[TASK STATEMENT]: Repeat exactly the lines below that lie between the line with "Viewport: 191px width, 167px height." and the line with "This screenshot has height=722, width=1522.", counting both of those lines as part of the answer.

[GIVEN DATA]:
● ● ●
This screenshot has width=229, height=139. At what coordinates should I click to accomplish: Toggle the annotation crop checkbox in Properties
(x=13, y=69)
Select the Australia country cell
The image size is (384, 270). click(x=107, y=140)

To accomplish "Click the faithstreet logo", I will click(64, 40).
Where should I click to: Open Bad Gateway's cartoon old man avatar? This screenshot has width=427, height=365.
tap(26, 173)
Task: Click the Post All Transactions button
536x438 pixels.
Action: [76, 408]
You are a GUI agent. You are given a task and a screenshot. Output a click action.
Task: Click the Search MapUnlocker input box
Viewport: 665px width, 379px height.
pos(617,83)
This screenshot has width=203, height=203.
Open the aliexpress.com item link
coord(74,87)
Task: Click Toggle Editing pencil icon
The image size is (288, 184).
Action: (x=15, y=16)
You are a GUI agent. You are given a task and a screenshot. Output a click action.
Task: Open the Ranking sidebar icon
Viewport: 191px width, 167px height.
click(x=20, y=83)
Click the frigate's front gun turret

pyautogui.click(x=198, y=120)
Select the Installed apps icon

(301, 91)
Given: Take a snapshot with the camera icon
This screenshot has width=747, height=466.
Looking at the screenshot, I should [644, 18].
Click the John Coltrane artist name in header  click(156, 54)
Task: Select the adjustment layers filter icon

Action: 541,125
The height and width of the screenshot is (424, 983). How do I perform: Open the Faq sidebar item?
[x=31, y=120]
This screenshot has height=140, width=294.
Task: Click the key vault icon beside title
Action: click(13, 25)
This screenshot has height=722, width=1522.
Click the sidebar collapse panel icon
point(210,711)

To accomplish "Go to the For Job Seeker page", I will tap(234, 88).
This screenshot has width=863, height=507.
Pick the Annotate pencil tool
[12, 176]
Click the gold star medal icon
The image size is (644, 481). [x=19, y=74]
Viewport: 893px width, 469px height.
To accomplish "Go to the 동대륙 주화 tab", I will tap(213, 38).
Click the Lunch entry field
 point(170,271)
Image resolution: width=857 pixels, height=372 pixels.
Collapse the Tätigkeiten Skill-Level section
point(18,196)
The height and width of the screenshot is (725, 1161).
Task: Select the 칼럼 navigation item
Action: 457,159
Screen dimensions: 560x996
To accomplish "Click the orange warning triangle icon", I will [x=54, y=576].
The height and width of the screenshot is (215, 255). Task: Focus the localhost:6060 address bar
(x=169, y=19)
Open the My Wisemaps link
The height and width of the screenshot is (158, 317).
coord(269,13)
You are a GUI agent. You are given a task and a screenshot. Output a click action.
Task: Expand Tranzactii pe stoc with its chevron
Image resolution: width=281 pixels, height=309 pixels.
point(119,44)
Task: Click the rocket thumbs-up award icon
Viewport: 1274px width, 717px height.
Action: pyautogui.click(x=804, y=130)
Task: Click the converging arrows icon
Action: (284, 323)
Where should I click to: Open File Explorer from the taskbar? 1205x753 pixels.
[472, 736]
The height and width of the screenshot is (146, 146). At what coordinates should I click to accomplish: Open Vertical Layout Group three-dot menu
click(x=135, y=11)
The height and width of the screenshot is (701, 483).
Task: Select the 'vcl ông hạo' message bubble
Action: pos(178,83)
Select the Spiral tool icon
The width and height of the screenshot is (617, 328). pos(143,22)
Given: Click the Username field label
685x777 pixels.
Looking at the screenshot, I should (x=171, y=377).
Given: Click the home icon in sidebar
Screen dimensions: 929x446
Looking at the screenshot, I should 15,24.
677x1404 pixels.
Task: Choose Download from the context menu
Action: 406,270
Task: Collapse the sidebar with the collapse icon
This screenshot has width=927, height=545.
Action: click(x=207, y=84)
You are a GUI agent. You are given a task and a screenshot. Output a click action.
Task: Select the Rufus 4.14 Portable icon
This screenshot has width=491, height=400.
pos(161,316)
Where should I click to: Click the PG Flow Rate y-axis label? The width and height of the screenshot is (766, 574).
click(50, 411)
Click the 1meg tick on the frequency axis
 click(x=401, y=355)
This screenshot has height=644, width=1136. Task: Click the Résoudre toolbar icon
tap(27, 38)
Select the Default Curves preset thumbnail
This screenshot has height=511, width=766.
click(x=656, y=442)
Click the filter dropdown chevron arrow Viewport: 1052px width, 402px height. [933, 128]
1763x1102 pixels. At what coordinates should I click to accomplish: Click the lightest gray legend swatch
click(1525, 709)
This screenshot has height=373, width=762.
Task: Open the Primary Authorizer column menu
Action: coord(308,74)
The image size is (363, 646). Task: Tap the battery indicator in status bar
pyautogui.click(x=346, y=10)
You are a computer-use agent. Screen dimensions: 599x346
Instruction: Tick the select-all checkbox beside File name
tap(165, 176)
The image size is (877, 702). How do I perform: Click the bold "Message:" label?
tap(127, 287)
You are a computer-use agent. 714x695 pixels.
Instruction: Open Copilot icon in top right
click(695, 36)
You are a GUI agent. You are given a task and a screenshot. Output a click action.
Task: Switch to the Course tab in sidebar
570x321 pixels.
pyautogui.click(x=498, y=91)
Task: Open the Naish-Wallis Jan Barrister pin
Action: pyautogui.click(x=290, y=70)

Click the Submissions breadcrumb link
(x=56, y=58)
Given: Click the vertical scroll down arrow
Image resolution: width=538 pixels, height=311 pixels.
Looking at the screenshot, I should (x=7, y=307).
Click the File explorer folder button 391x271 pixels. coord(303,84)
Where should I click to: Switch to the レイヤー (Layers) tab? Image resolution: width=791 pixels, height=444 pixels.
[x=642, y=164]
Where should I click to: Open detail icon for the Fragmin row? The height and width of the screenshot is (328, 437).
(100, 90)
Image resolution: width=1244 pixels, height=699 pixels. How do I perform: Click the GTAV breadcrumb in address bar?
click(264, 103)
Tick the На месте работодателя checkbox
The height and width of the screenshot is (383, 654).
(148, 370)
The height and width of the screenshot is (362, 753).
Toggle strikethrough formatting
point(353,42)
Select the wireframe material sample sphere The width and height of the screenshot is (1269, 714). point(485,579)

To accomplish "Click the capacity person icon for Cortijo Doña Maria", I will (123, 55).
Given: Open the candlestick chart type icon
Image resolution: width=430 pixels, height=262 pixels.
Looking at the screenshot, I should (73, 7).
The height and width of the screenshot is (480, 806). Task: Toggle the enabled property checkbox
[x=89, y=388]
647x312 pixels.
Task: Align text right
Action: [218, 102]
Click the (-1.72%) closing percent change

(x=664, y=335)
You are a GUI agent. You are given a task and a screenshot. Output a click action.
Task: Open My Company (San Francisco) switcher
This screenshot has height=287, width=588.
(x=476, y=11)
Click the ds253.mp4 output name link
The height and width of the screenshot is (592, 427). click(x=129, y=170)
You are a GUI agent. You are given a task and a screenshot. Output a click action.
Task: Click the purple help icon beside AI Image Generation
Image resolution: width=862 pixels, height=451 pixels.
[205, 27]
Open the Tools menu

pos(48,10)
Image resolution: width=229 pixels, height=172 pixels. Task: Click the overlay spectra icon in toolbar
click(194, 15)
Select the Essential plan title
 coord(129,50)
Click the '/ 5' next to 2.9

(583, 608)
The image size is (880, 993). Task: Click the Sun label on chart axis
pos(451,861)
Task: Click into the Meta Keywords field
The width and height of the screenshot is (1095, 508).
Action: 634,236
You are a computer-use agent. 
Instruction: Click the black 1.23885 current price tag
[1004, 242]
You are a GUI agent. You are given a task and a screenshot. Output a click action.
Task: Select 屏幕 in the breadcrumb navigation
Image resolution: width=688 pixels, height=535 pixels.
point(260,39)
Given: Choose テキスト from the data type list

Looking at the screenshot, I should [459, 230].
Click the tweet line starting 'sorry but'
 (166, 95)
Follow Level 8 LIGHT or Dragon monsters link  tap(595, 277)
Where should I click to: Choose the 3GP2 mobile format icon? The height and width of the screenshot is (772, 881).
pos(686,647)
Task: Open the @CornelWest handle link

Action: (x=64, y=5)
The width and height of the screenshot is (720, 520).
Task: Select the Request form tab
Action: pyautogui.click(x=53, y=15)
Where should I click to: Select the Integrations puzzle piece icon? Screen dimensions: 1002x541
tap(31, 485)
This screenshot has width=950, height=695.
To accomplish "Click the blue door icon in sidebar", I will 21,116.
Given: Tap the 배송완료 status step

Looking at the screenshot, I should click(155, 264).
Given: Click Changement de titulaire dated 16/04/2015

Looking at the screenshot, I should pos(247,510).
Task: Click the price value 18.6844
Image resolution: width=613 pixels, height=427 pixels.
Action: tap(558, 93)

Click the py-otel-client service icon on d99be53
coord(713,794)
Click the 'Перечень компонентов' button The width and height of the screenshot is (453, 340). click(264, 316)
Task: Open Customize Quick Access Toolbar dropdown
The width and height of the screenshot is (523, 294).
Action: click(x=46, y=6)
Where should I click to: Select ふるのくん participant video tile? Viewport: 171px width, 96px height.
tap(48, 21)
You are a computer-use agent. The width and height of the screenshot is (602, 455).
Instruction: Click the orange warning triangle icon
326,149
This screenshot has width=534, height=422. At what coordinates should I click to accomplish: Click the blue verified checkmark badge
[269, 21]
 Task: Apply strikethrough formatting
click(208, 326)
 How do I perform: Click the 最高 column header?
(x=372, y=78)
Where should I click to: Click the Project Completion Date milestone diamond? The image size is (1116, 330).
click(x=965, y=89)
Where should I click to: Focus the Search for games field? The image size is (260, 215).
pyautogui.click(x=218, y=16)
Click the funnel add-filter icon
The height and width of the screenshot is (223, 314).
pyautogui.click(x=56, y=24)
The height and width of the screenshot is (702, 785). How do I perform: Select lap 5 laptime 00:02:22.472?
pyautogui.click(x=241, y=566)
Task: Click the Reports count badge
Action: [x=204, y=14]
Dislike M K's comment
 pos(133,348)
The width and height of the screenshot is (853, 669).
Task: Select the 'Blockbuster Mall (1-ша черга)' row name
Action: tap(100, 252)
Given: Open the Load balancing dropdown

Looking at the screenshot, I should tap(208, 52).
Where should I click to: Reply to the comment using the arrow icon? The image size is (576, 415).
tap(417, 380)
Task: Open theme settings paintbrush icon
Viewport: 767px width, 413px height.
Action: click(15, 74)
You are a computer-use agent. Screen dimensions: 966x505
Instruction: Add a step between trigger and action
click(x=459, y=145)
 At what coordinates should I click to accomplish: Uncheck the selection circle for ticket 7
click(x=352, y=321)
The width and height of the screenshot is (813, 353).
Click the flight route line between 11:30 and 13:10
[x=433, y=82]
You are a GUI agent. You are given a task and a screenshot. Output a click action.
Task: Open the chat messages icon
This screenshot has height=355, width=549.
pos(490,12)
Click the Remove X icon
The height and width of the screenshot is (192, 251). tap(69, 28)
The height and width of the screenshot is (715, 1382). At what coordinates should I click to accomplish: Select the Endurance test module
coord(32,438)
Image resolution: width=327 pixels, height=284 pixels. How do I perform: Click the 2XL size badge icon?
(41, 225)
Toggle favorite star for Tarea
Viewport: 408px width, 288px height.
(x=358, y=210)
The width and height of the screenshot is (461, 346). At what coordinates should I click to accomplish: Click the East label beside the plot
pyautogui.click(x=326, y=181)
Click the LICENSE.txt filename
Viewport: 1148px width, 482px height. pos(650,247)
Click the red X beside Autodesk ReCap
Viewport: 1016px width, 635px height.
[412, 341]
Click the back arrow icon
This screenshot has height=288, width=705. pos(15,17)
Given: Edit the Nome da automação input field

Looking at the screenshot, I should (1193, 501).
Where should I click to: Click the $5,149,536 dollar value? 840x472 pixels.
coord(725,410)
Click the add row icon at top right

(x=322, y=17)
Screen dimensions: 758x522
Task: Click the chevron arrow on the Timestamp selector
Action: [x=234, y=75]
● ● ●
[FINISHED TASK]:
Viewport: 191px width, 167px height.
click(x=20, y=83)
Click the frigate's front gun turret

pyautogui.click(x=198, y=120)
Select the Installed apps icon

(301, 91)
Given: Take a snapshot with the camera icon
This screenshot has width=747, height=466.
Looking at the screenshot, I should [644, 18].
Click the John Coltrane artist name in header  click(156, 54)
Task: Select the adjustment layers filter icon

Action: 541,125
The height and width of the screenshot is (424, 983). How do I perform: Open the Faq sidebar item?
[x=31, y=120]
This screenshot has height=140, width=294.
Task: Click the key vault icon beside title
Action: click(13, 25)
This screenshot has height=722, width=1522.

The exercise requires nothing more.